PAC-MAN AM NACHMITTAG : Impulsneurotiker
Am Morgen hatte ich nichts auf die Reihe gekriegt und jetzt ist es schon Nachmittag. Draußen ist es schön. Ich fühle mich unruhig und spiele Pac-Man. Zum hunderttausendsten Mal. Es geht darum, die diffundierte Aufmerksamkeit wieder zu bündeln und dies Bündel auf das Pac-Man-Spielen zu lenken. Das klappt ganz gut, ich bin nicht mehr unruhig. Mein Spiel ist sinnvoll und konzentriert. Es ist beruhigend, ständig das Gleiche zu tun, ohne etwas zu denken.
Zwei Stunden spiele ich nun schon, das erste Spiel war das beste. Danach bin ich kontinuierlich schlechter geworden. Meinem Ziel, die 25 Level des Spiels erfolgreich abzuschließen, bin ich kaum näher gekommen.
Manchmal unterbreche ich das Spielen für ein paar Minuten, schreibe ein paar Sätze, lese Mails und irgendwelche Propaganda-Artikel im Internet, trinke Kaffee, rauche, esse die zweite Hälfte des Brötchens vom Morgen. Und spiele dann weiter. Manche Level sehen fantastisch aus und haben wunderschöne Farben, andere sind hässlich.

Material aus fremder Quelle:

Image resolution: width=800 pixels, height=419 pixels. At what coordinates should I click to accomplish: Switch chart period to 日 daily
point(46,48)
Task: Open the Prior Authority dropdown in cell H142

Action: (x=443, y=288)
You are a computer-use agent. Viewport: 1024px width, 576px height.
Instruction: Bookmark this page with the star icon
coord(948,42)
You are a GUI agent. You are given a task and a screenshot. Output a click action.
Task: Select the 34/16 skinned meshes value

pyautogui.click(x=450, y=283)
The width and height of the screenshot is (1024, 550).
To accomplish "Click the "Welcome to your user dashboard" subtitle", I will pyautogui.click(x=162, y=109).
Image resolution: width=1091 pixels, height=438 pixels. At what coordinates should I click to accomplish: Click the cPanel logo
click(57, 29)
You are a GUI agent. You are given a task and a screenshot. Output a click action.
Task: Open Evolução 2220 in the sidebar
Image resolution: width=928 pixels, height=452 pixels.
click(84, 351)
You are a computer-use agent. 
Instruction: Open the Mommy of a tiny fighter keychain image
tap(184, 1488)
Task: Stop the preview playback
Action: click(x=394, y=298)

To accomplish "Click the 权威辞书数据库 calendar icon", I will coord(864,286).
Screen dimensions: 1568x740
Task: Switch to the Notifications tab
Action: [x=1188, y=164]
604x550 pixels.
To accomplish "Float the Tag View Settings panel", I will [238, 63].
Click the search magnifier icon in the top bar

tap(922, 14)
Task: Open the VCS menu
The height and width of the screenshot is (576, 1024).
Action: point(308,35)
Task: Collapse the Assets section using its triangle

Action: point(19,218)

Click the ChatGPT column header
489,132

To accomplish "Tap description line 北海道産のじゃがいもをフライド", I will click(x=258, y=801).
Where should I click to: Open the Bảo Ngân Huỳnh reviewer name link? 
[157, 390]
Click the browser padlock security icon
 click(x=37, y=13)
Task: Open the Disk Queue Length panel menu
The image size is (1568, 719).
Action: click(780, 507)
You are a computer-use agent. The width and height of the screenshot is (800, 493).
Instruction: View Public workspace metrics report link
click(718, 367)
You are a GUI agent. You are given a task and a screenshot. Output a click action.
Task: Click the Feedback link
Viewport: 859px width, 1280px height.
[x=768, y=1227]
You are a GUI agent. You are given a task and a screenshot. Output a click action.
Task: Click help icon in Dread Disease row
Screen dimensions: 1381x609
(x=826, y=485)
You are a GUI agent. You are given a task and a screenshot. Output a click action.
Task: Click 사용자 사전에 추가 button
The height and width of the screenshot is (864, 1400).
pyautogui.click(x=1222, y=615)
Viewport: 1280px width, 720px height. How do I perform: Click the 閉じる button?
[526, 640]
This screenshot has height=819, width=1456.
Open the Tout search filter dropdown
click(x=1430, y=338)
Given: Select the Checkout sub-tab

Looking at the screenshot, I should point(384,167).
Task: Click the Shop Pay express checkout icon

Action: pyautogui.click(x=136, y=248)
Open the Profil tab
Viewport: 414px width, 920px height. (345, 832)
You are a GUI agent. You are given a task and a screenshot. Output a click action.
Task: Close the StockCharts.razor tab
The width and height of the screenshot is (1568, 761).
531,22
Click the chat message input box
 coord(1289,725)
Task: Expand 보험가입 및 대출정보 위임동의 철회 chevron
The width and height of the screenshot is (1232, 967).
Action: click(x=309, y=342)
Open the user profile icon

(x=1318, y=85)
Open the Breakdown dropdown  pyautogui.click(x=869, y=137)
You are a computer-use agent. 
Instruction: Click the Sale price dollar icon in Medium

Mein Stil ist drauflos, ich folge meinen Impulsen, riskiere Leben, die jeweils 25.000 Punkte wert sind, nur um einen Geist aufzuessen, der 800 Punkte wert ist. Für Impulsneurotiker ist Pac-Man nicht geeignet. Um erfolgreich zu sein, muss man seine Gier zügeln. Ich kann mich aber nicht von meinen Jagdinstinkten distanzieren. Besonders die kleinen Mandarinen liebe ich. Die Pilze und Kirschen natürlich auch, aber vor allem die Mandarinen. Wenn man sie isst, rennt man plötzlich doppelt so schnell.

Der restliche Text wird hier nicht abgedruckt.